Spirituality, Religion and Faith
The spirituality of American Indians is quite different from other religions. They did not participate in organized religious meetings and spirituality was a daily life practice. It involved several ceremonies and hunting rituals. During the ceremonies spirits entered the bodies of leaders known as Shaman to influence the success of the rituals through chanting and beating drums (Hagan, 2012). They believed that Shaman could tell why the tribe members experience failures and tribulations in life. Based on their spirituality they had the belief that spirit creatures had total control over different weather conditions. The American Indians also believed that animals were initially human and shared similar ancestry. Female and males underwent various spiritual activities whereby upon reaching puberty age young males received a vision of American Indian spirituality in the wilderness. They described rituals and ceremonies as religion. Their religious practices and faith were based on nature and natural occurrences.
Holy days among this community involved festival activities such as the Powamu festival which took place at the end of the month of January (Garroutte et al, 2003). It is also known as the bean planting festival. They also have a holiday to mark the sun dance festival that involves healing practices. Only individuals with a reason to pra’’’y with the heart participate in this ceremony. Makar Sankranti is a holy day marked on the 14th of January with great devotion by the American Indian community (Garroutte et al, 2003).
Prayer and Meditation
Maha Sivaratri is a festival marked by fasting, intense praying and meditation in honor of Shiva a very important deity. The American Indians firmly believe in prayer and meditation. Meditation allows them time to reflect on their behavior and way of life. Through prayer, they can communicate with supernatural beings. They conduct different prayers ceremonies for varying issues such as death and healing. The prayers are accompanied by certain types of rituals based on the occasion.
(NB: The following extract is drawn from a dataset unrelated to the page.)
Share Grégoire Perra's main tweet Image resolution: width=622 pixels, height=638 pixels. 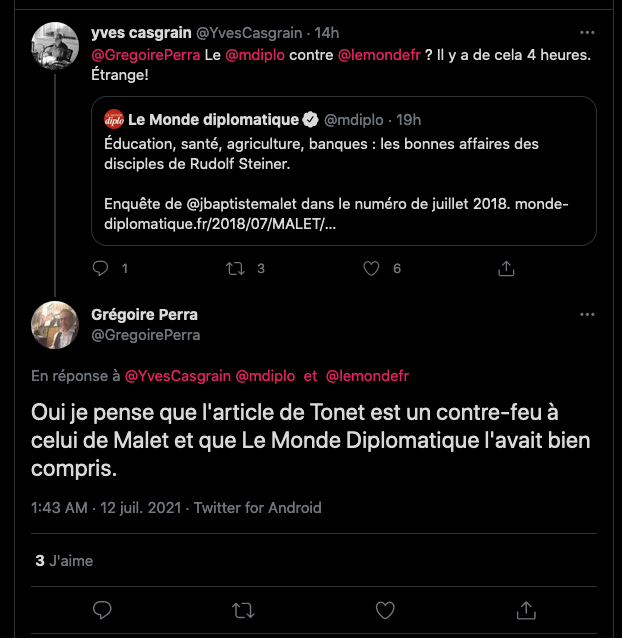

I have gained vast knowledge about the American Indians and their cultural practices. Their spirituality and perception of death is part of the information I acquired. Their health beliefs and practices are also very different from other communities. This has broadened my understanding on the barriers of effective interpersonal communication and diversity (Blais, 2015). The insights I have gathered about their spirituality and holy days will help me greatly in dealing with members of this community and adapting to their cultural practices. For instance, knowledge of their practices during festivals and holy days will significantly improve my relations with members of the American Indian community.
Blais, K. (2015). Professional nursing practice: Concepts and perspectives. Prentice Hall.
Garroutte, E. M., Goldberg, J., Beals, J., Herrell, R., Manson, S. M., & AI-SUPER PFP Team. (2003). Spirituality and attempted suicide among American Indians. Social Science & Medicine, 56(7), 1571-1579.
Hagan, W. T. (2012). American Indians. University of Chicago Press.
Helsel, D. G., Mochel, M., & Bauer, R. (2004). Shamans in a Hmong American community. Journal of Alternative & Complementary Medicine, 10(6), 933-938.
Kaskutas, L. A. (2000). Understanding drinking during pregnancy among urban American Indians and African Americans: health messages, risk beliefs, and how we measure consumption. Alcoholism: Clinical and Experimental Research, 24(8), 1241-1250.
LeBaron, M. (2003). Culture-based negotiation styles. Guy & Heidi Burgess (eds.). Beyond Intractability. Conflict Research Consortium. U. of Colorado.
Lum, D. (2010). Culturally Competent Practice: A Framework for Understanding. Nelson Education.
Spector, R. E. (2002). Cultural diversity in health and illness. Journal of Transcultural Nursing, 13(3), 197-199.